As confirmed by the statistical analysis, the observed profiles of teeth leakage can be aggregated into two clusters: the first, which includes groups I, IV and V, shows early development of turbidity in the lower chambers’ broths (approximately, 50 % in 20 days), followed by maximal percentage of leakage after around 80 days; the second, including groups II, III and VI, is characterized by a very low percentage of infiltrated teeth throughout the time. As expected, no statistically significant differences were detected within the same cluster, in terms of days of resistance to bacterial leakage or percentages of infiltrated teeth. Overall, these findings strengthen the efficacy of the Resilon/Real Seal SCT and add new light to gutta-percha becoming as effective as Resilon, provided that MCWCT is used.

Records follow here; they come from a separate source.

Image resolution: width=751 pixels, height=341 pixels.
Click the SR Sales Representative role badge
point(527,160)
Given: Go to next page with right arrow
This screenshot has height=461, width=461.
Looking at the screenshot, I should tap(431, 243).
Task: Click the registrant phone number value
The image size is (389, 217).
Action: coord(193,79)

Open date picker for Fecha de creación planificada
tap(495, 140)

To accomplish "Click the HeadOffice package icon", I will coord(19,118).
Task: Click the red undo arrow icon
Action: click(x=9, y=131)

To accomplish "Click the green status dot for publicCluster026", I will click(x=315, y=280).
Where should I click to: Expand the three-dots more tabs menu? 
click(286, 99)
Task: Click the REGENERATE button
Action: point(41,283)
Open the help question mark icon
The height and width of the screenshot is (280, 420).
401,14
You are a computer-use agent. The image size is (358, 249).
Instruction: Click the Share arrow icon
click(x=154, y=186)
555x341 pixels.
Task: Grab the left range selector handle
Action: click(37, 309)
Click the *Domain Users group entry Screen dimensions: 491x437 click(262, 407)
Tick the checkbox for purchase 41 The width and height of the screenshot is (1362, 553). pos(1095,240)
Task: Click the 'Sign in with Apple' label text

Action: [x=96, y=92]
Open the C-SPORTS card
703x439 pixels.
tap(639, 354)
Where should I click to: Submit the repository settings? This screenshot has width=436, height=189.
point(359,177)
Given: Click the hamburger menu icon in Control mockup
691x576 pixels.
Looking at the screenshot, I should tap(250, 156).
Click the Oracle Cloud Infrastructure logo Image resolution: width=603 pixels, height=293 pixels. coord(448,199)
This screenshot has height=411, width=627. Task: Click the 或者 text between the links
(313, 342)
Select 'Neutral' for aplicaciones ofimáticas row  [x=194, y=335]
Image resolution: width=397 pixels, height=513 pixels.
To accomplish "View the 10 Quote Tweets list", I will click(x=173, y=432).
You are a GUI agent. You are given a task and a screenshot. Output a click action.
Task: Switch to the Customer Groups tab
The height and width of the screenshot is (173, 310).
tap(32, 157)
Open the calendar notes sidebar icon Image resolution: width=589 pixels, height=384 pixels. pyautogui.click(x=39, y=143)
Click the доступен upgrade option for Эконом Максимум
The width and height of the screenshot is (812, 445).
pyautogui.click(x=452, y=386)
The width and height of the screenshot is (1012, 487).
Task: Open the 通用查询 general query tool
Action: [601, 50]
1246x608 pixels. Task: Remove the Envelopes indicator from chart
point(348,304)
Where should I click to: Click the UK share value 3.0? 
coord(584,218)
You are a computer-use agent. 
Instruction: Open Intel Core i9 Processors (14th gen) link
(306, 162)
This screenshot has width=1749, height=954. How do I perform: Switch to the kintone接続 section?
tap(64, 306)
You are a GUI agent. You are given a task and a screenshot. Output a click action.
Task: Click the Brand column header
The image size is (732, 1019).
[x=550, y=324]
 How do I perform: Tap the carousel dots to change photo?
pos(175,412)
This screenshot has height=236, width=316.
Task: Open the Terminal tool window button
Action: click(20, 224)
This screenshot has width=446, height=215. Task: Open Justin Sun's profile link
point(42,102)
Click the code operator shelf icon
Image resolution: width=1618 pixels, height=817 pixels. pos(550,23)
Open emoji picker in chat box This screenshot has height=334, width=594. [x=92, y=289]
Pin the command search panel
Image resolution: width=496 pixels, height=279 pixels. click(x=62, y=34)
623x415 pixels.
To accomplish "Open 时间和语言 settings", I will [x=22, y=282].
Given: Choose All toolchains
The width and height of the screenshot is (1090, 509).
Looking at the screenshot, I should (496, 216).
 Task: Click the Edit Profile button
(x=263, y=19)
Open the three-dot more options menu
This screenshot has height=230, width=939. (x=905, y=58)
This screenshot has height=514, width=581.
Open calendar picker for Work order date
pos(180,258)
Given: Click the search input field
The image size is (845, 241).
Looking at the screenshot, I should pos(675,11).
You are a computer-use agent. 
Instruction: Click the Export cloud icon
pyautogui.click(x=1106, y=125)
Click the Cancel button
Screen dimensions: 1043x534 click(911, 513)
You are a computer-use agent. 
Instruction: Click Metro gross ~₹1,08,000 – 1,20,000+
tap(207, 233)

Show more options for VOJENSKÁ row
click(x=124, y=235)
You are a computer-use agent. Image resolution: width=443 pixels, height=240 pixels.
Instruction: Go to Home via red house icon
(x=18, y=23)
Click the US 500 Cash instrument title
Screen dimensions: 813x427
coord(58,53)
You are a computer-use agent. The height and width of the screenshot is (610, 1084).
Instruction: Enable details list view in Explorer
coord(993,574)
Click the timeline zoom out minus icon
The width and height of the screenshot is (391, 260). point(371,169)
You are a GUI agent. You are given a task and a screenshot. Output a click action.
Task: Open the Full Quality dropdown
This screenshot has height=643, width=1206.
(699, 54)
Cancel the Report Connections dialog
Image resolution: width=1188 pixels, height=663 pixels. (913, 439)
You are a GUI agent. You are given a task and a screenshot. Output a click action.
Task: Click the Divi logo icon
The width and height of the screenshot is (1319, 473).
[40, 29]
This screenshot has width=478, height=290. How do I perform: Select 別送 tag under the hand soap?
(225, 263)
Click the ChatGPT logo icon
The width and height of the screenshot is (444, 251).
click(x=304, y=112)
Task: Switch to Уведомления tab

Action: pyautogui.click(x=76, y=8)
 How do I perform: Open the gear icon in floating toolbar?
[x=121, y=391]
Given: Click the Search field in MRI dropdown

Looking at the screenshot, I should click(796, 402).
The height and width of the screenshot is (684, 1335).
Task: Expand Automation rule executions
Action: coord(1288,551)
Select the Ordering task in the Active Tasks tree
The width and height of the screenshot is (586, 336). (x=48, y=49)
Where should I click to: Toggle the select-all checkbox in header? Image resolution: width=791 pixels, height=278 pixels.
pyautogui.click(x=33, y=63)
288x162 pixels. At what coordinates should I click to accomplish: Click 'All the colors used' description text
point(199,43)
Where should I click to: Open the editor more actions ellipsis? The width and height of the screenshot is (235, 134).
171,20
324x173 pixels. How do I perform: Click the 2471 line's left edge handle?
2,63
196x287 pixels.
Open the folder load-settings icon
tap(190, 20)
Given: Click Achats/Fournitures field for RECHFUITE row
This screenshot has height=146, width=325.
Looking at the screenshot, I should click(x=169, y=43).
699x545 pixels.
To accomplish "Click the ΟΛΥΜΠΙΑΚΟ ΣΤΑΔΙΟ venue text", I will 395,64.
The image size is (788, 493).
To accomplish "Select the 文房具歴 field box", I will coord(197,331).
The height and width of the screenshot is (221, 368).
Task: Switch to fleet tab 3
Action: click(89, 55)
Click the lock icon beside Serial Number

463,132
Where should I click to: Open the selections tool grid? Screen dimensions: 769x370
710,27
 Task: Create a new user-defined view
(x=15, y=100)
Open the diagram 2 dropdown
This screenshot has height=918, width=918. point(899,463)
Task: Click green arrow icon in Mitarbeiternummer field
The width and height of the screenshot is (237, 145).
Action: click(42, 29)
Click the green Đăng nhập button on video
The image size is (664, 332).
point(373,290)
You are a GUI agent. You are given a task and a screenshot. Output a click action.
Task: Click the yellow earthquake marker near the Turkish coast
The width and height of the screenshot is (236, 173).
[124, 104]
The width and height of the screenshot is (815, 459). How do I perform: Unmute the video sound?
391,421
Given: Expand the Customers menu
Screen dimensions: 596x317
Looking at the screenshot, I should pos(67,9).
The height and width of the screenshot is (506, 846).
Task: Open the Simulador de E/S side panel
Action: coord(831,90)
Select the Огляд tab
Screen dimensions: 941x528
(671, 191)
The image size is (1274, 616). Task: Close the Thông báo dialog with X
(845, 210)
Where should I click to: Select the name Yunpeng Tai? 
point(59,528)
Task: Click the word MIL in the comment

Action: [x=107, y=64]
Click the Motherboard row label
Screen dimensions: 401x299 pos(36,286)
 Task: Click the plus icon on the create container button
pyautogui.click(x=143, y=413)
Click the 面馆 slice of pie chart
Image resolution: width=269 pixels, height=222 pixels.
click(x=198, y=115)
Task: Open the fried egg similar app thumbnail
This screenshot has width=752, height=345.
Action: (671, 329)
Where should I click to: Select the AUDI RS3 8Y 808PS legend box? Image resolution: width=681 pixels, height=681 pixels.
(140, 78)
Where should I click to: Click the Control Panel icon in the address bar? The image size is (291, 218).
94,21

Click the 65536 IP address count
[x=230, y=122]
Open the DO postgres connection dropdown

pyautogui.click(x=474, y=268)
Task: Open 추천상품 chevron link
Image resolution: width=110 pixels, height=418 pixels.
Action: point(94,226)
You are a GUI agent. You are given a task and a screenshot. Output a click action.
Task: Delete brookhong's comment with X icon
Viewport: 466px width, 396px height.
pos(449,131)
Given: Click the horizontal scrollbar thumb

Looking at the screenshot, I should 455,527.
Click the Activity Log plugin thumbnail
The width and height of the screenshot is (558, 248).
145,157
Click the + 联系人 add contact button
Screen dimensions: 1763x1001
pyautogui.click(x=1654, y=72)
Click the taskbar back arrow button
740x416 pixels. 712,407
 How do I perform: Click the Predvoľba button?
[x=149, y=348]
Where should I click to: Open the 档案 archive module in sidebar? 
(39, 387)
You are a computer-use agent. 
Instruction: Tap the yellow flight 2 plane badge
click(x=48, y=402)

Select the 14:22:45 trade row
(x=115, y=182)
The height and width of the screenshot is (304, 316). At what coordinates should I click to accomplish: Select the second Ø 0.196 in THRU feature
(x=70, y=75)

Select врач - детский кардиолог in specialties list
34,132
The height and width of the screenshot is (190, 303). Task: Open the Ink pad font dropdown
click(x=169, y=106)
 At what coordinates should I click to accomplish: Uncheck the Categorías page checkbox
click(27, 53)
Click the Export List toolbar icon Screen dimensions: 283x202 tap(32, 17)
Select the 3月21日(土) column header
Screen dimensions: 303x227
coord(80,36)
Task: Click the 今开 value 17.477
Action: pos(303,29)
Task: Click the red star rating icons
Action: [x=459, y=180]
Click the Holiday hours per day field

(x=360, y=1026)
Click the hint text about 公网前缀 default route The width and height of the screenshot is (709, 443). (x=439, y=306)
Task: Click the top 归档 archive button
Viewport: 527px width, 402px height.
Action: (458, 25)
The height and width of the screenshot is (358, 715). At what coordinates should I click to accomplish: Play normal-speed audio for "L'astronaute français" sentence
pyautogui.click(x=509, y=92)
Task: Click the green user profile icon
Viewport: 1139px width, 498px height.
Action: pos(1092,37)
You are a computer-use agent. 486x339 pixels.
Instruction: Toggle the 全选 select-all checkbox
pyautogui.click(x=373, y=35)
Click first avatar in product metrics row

As further suggested in a recent editorial [29], bacterial leakage studies, carried out by two-chamber models, must be complemented with histological analysis to trace the route of leakage. Accordingly, in the present study, the occurrence and localization of bacteria were investigated. Control specimens (completely sealed teeth) were consistently negative to histological investigations (data not shown). Conversely, experimental teeth showed the presence of bacteria, yet in different amounts and localization; in particular, in the case of leakage occurring at late times, a consistent and gradual bacterial penetration of most dentinal tubules occurs (deepest invasion in the coronal portion and minor invasion of lateral tubules in the apical area). On the other hand, a rapid leakage (within a few days) allows E. faecalis to largely overwhelm the root canal surface with little or no penetration of the dentinal tubules and/or to remain within the filler gaps. Interestingly, when the obturation materials are compact, tightly adhere to the canal wall surface and even penetrate in the dentinal tubules, bacterial leakage is hampered and intra-tissue localization prevented; this condition commonly occurs in experimental groups II (gutta-percha/PCS MCWCT), III (Resilon/Real Seal SCT) and VI (Resilon/RelyX Unicem), further strengthening the good results obtained by coupling certain filling/sealing materials with certain obturation techniques.

Taken together, the leakage data and the histological pictures underline a critical contribution of the sealer and/or the technique employed, even when materials such as Resilon are employed. It is worth noting that Resilon is known for its ability to bind to canal wall and to create a long-term radicular seal [22].

Although with its intrinsic limitations, in particular the lack of coronal restoration which implies the direct and long-term exposure to an E. faecalis suspension, this model has allowed mimicking what happens within root-filled teeth, thus establishing bacterial survival/allocation with respect to different materials/endodontic procedures. The overall findings indicate that both types of materials, gutta-percha and Resilon, as well as the obturation procedures applied contribute to the success of the root filling, by providing efficacious resistance to microbial leakage; yet, in this model, the role of coronal restoration remains unexplored.

In conclusion, this study demonstrates the best performance of gutta-percha and Resilon, provided that the condensation technique and RelyX Unicem, or Real Seal in combination with SCT are used, respectively. Clinical investigations are needed to establish the in vivo counterpart of these findings and to definitely prove their relevance in endodontic practice.